# get operating system info (any of the commands below)
cat /etc/os-release
lsb_release -a
hostnamectl
# get linux kernel version
uname -r
# get free RAM
free -m
# Disk
df -h /home
# CPU
lscpu
# check GPU status
nvidia-smi
# check CUDA/nvcc version
nvcc --version
# check GPU topology
nvidia-smi topo -m
# environment variable
env
# check modules
module avai
# check infiniband (any of the commands below)
ibv_devinfo
ibstat
ibstatus
# check if hyperthreading is enabled
dmidecode -t processor | grep HTT
/proc
is a virtual file system on Linux which stores the information about the current status of the linux kernel. Users can view and modify the running status of the kernel with these files. As '/proc' is virtual, the files in /proc
are 0KB even though they can display lots of information. Many of them are stored in RAM and constantly updated.
If you change your directory to /proc
, you can actually see a lot of folders named with numbers. These are folders of the running processes. The following commands will give you some basic information about the process and you can definitely get more if you view other files.

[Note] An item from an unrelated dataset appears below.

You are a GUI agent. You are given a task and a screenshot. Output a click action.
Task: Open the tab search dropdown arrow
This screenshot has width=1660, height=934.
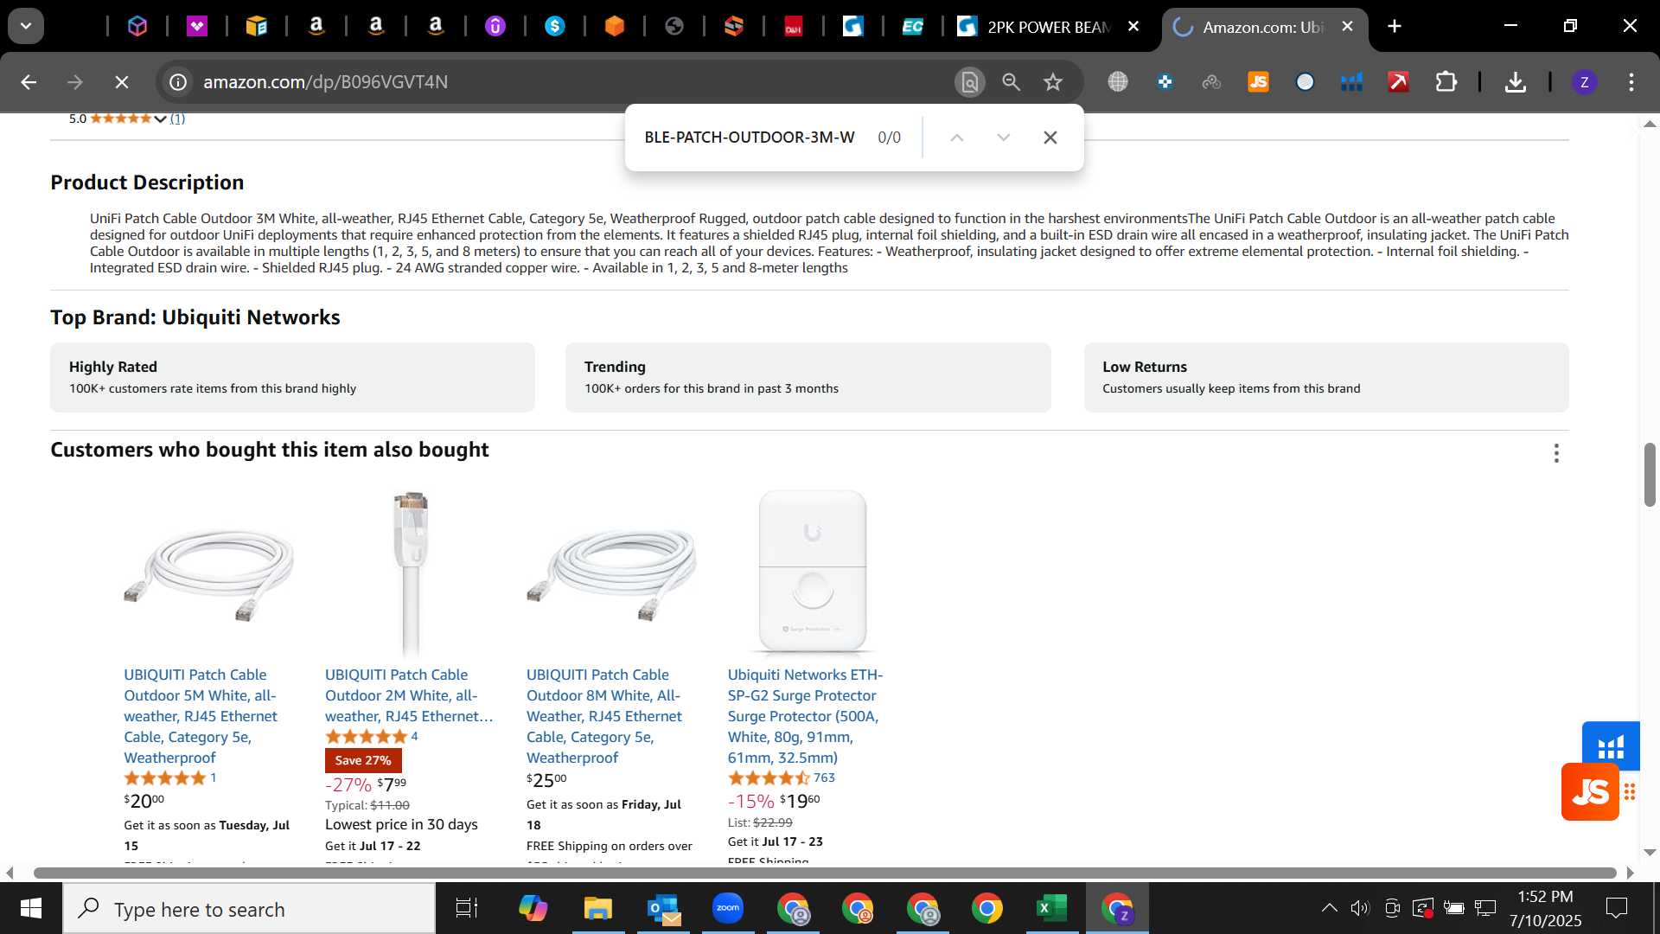point(26,26)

# see the command which launches the process
cat cmdline
# check the environment variables of the process
cat environ
# check the memory usage
cat mem
# view the current status of the process
# cat status has better readability
cat stat
cat status
# check the info about threads run by the current process
cat task
Besides the process folders, there are many files directly located under /proc
, they provide the status information of the whole operating system. For example:
# check power management and battery info
cat /proc/apm
# get memory usage
cat /proc/meminfo
# get virtual memory info
cat /proc/vmstat
# get mounted devices info
cat /proc/devices
# get cpu info
/proc/cpuinfo
# get system running time since last up
cat /proc/uptime
# get kernel version
cat /proc/version
/sys
is another directory which allows to view information about your devices and system. You can view and modify some settings such power, module, hypervisor, etc.
You can view/chagne simultaneous multi-threading in
/sys/devices/system/cpu/smt
Author-Kit
provides an easy-to-use script to gather system information on the machine.